## Brano di partenza
Loro, quelli che incidevano la roccia in val camonica e che
scavavano solchi lunghi chilometri in Perù, erano uomini
del segno. Dell'indicare.
Oggi l'
indicare è usato per giudicare per
dividere lo spazio e nel segno non cerca più la direzione da seguire.
Da solo
non ce la facevo per questo ho cercato questo libro, dove le parole di
Pellegrin scritte per se stesso e non per gli altri riflettevano sul tema.
L'occasione
era una sua mostra alla galleria Miscetti di Roma, era il 1992. Mi ero laureato
da poco, Pellegrin con i suoi disegni pensava interrogava se stesso e gli
altri, il primordiale ricordato, la terra come radice e non come appoggio,
l'abitare nello spazio, il pensare alla periferia di Roma, erano i temi delle sue riflessioni, perché Pellegrin disegnava, aveva
ricominciato a sognare la parete di quella grotta segnata la prima volta in
un'epoca lontana.

## Dati grezzi
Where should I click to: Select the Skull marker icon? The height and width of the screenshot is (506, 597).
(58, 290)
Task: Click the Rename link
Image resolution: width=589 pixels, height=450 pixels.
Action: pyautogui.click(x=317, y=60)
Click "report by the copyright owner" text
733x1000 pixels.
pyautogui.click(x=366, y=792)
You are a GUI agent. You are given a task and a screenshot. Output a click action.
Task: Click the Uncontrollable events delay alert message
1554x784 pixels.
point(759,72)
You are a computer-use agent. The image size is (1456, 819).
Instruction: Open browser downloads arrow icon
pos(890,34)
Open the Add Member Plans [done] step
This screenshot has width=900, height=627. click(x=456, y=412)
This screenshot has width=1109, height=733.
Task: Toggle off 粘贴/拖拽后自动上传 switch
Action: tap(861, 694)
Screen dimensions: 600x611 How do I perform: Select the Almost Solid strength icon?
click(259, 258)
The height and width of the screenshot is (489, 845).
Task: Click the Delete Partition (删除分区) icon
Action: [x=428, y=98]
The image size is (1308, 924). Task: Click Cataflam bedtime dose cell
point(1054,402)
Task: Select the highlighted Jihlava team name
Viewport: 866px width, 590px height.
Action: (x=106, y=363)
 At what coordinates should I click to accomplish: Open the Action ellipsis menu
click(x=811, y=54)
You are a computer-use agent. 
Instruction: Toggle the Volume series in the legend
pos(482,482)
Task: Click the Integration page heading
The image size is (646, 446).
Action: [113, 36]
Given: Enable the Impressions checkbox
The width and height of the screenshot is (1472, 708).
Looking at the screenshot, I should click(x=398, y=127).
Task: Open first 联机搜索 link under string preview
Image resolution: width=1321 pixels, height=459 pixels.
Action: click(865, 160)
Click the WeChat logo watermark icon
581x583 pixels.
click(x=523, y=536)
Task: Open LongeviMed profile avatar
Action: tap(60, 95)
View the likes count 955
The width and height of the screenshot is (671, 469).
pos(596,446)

## Compiti
(a) Come si traduce in inglese questa frase del brano su Pellegrin: «Loro, quelli che incidevano la roccia in val camonica e che scavavano solchi lunghi chilometri in Perù, erano uomini del segno.»?
(b) Procedi con il brano su Pellegrin e il segno, continuandolo a partire dalla sua ultima frase.
I dati sono materiale a sé, distinto dal brano su Pellegrin.

## Risposte scritte
(a) They, the ones who carved the rock in Val Camonica and who dug furrows kilometers long in Peru, were men of the sign.

(b)
Pellegrin
ha realizzato molti edifici, ha brevettato soluzioni tecniche, ha pensato
componenti necessarie al costruire, ma disegnava, diceva sempre che per
rispettare il contadino che lavorava la terra, noi dovevamo fare almeno un
disegno al giorno, per essere alla pari, noi fortunati.
Io ci ho
sempre provato e continuo a farlo, il segno a volte è una scrittura, altre volte una riscrittura. Ecco dovremmo
farlo tutti continuare a segnare.
Per farlo
e per dirlo io ho richiamato lui o meglio ho richiamato quei giorni e quei
segni da un tempo vicino, poi era solo il 1992, nulla in confronto al tempo in
cui ci rifugiavamo per la prima volta nelle grotte.
Galleria Stefania Miscetti 1992 |
(1) Luigi Pellegrin, alle porte dell'architettura - Galleria Stefania Miscetti - Roma 1992 catalogo.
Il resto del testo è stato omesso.